* Exercise prompt *
Starting with the line that contains "640x427 pixels. Task: Open" and stopping after the line that contains "Given: Delete phrase", return each line below exactly as written, with no others.

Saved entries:
□ □ □ □

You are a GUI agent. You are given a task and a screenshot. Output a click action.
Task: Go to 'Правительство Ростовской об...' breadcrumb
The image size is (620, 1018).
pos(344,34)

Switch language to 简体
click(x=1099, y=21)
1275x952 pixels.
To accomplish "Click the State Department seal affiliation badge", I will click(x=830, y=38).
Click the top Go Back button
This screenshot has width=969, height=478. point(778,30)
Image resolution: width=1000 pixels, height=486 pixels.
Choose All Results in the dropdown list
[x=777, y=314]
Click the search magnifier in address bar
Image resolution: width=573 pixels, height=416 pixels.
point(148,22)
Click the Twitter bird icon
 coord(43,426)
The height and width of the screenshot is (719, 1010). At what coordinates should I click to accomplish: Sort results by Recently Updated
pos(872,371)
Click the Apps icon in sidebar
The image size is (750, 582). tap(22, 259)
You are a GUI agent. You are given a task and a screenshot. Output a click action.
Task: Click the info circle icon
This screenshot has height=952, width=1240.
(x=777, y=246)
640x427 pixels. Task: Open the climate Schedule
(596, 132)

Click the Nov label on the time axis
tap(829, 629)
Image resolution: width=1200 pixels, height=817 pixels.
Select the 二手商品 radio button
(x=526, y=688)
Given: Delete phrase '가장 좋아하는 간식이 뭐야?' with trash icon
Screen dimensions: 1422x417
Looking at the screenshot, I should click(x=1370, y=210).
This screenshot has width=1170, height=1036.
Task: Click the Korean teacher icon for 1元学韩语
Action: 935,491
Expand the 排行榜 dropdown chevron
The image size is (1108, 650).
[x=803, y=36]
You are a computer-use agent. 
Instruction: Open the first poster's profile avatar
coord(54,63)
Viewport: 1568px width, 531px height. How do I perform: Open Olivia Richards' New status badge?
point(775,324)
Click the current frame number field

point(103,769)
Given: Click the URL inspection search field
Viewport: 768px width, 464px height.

□ □ □ □

* Task response *
640x427 pixels. Task: Open the climate Schedule
(596, 132)

Click the Nov label on the time axis
tap(829, 629)
Image resolution: width=1200 pixels, height=817 pixels.
Select the 二手商品 radio button
(x=526, y=688)
Given: Delete phrase '가장 좋아하는 간식이 뭐야?' with trash icon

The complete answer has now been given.